It has been ravaged all summer with the worst wild-fires in it's history but drought is the real killer in parts of Portugal.
Droughts have become more frequent and prolonged in Portugal, with a decrease in the annual average rainfall, which mainly affects the south, climate expert Filipe Duarte Santos said this week. Compared to the years since 1960, annual average rainfall has decreased across the Iberian Peninsula and in other areas in the Mediterranean.
"In Portugal's case the decrease is around 40 millimetres per decade which is a significant amount, so 200 millimetres of rain in half a century, that is 20 centimetres of water, said the professor.

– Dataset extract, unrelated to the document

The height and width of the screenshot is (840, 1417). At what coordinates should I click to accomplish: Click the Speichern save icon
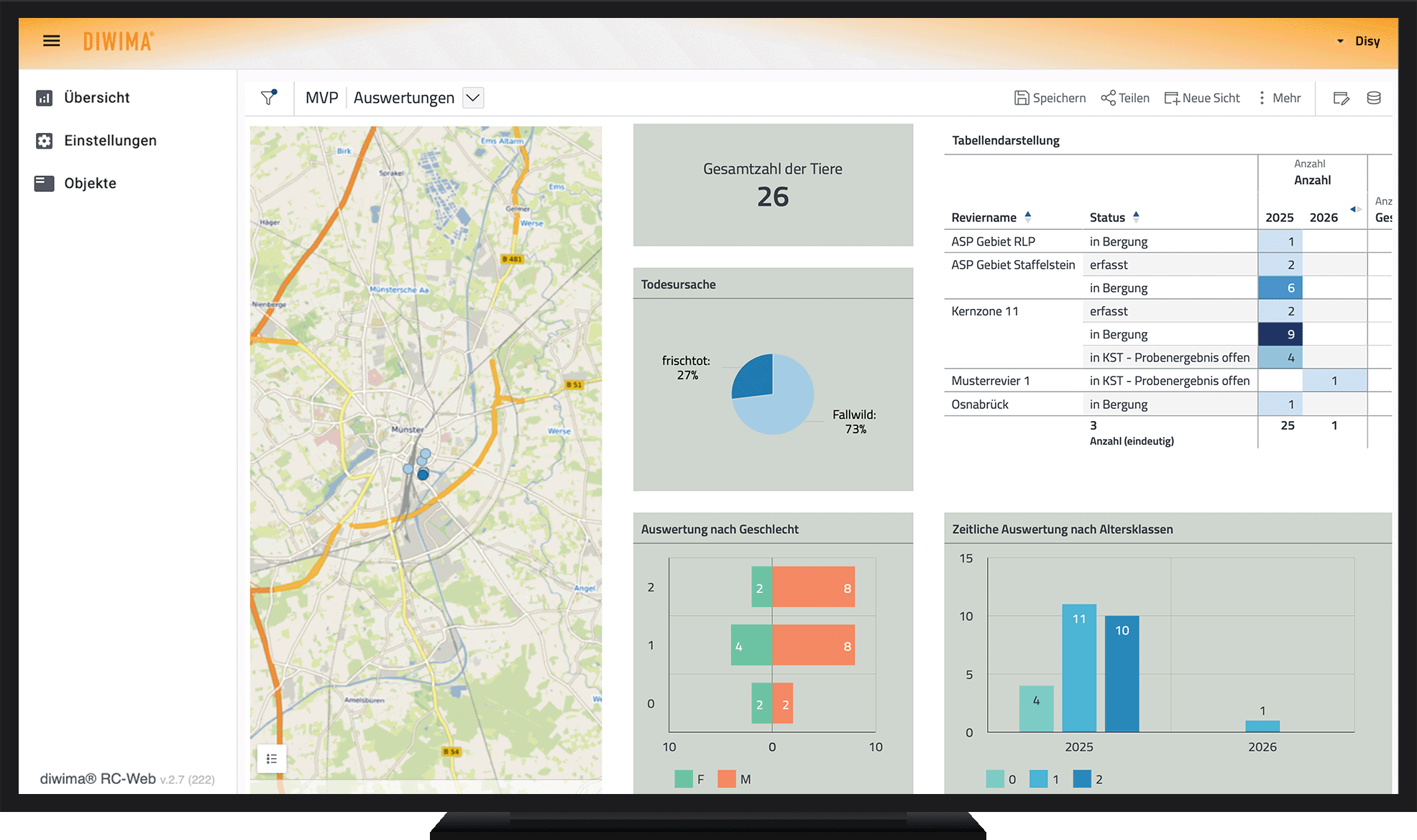click(1021, 98)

The numbers are particularly higher in the south: in the interior of the Alentejo the annual average rainfall was 500 millimetres before the reduction.

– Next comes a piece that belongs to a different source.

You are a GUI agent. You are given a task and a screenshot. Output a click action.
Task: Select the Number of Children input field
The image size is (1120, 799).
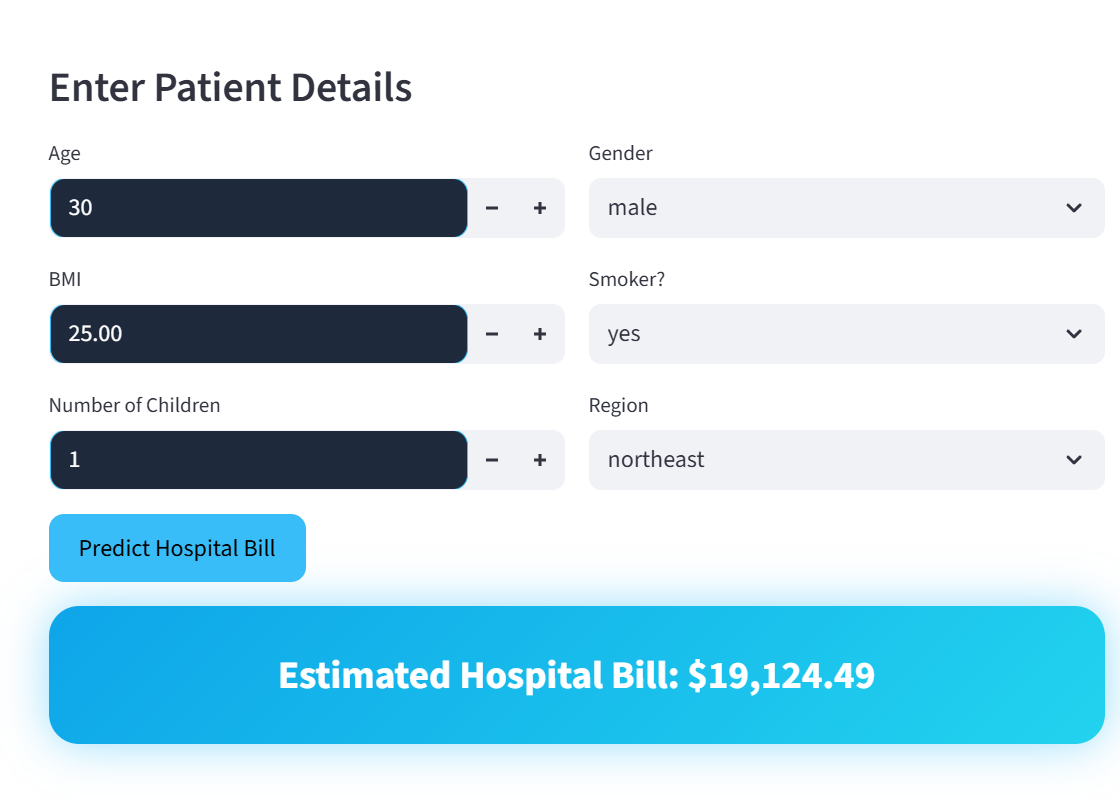click(x=258, y=460)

The current drought in Portugal has been considered the most intense, prolonged and worst of the last 100 years.
A drought like this in the Middle Ages would have been dramatic, the country would have been in deep hunger crisis, he added.
In June 45 people died in central Portugal when forest fires "of great violence" exploded during heatwave of 40 C (104 F).

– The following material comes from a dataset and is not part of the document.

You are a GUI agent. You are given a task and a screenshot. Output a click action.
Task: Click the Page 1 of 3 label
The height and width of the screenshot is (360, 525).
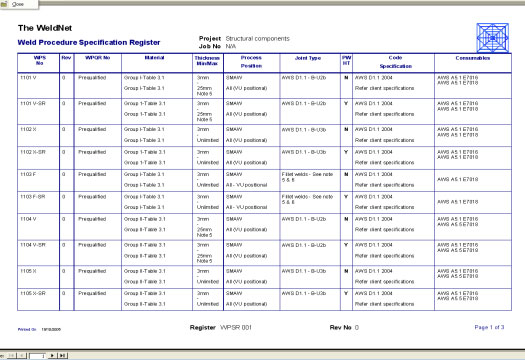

It is not yet known what caused the fires, which also burnt down many houses in the area.
An official claimed said dry thunderstorms could have been one possible cause.
In October a series of at least 145 wildfires burned out of control and was responsible for the death of 27 people with 50 more injured in Portugal's worst day of the year for forest fires which was caused by an incredible 36 deg C,100 deg F temperatures from Hurricane Ophelia.